# 1.13a: Lattice Structure Search

**Goal:** Find black holes and orthogonally-adjacent lattice neighbors.

## Method

### Stage 1: Black Hole Detection
Use `torch.unique()` to find duplicate vectors.

### Stage 2: Deduplication
Keep one representative per black hole centroid to reduce search space.
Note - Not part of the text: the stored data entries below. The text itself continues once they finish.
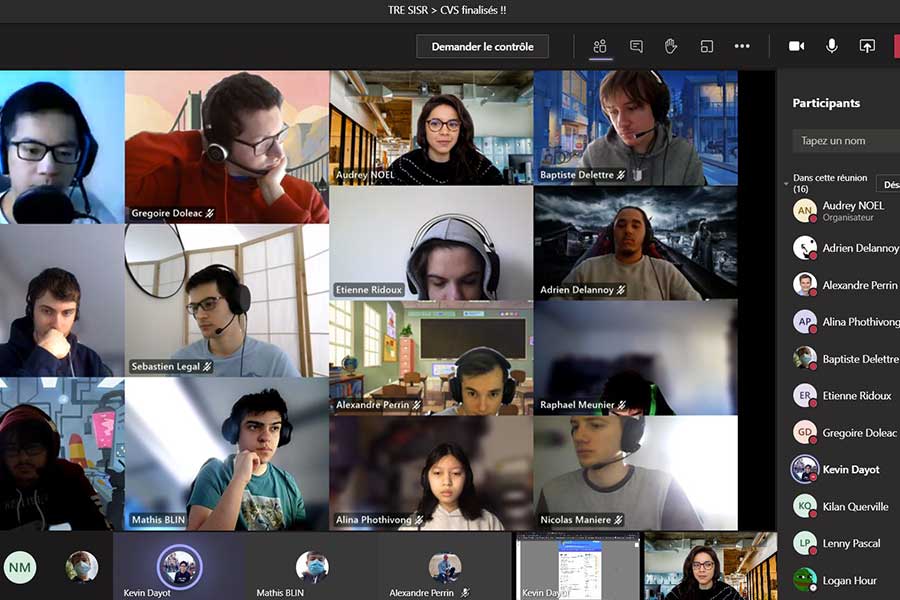Open the more actions ellipsis menu
The height and width of the screenshot is (600, 900).
pyautogui.click(x=742, y=46)
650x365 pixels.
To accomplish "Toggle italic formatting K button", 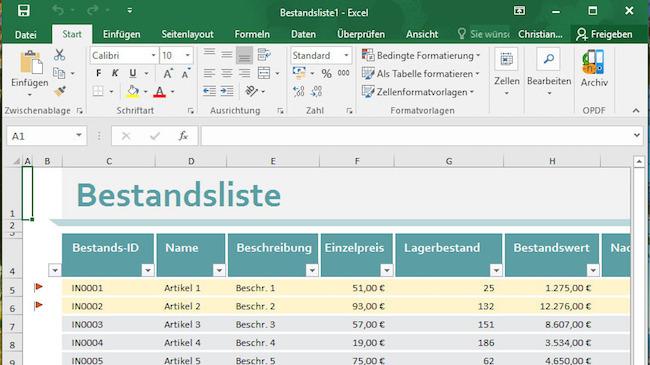I will point(115,73).
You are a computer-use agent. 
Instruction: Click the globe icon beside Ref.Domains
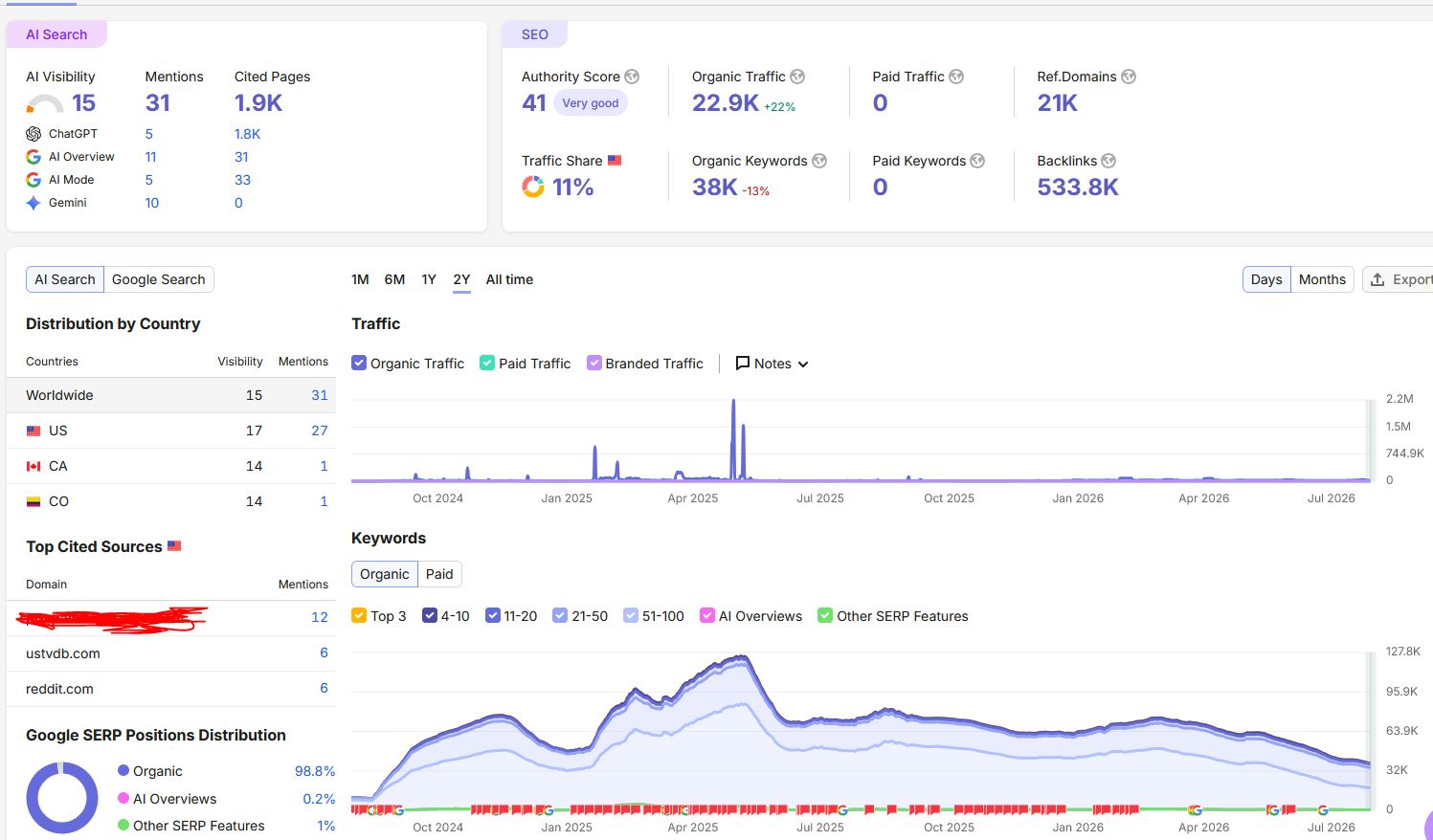click(x=1129, y=77)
### Stage 3: Isolated Token Exclusion (ε-sphere filter)
For each token, find neighbors within ε = ULP × √D (worst-case diagonal distance).
Exclude tokens with no neighbors.

### Stage 4: Orthogonal Neighbor Detection
For candidate pairs within ε:
1. **Geometric filter**: L∞ = L1 (exactly one dimension differs)
2. **ULP distance check**: Verify distance ≈ 1 ULP
3. **Bit-level verification**: Same sign, same exponent, mantissa differs by 1

## Design Goals

- **Memory-efficient**: No massive allocations, batch processing
- **Hardware accelerated**: Explicit device management for GPU/MPS
- **Scalable**: Works for Qwen (151k tokens × 2560D)
- **Correct**: Finds nothing in random Gaussian, detects spongecrystal in Qwen

## Parameters

In [24]:
# Tensor to analyze
TENSOR_FILE = "../tensors/Qwen3-4B-Instruct-2507/W.safetensors"
TENSOR_KEY = "W"
TENSOR_INDEX = None  # None = load full tensor

# Stage 3 parameters
BATCH_SIZE = 100  # For distance computations (100 × 150k × 4 bytes ≈ 60 MB per batch)

# Stage 4 parameters
ULP_TOLERANCE = 0.01  # Allow 1% tolerance when checking ULP distances
MAX_EXAMPLES = 10  # How many example tokens to show in output

## Imports

In [33]:
import torch
import numpy as np
import math
import ml_dtypes
from safetensors.torch import load_file
from pathlib import Path
from collections import Counter
from tqdm import tqdm

## Device Detection

In [26]:
# Detect available device
if torch.cuda.is_available():
    device = 'cuda'
elif torch.backends.mps.is_available():
    device = 'mps'
else:
    device = 'cpu'

print(f"Using device: {device}")

Using device: mps


## Load Data

In [27]:
# Load tensor (safetensors loads to CPU by default)
data = load_file(TENSOR_FILE)
W = data[TENSOR_KEY]

# Apply indexing if specified
if TENSOR_INDEX is not None:
    W = W[TENSOR_INDEX]

# Move to device for hardware acceleration
W = W.to(device)

n_vectors, n_dims = W.shape

print(f"✓ Loaded W from {Path(TENSOR_FILE).name}")
print(f"  Shape: {W.shape}")
print(f"  Dtype: {W.dtype}")
print(f"  Device: {W.device}")
print(f"  Memory: ~{W.element_size() * W.numel() / 1024**3:.2f} GB")
print()
print(f"Analyzing {n_vectors:,} vectors in {n_dims:,} dimensions")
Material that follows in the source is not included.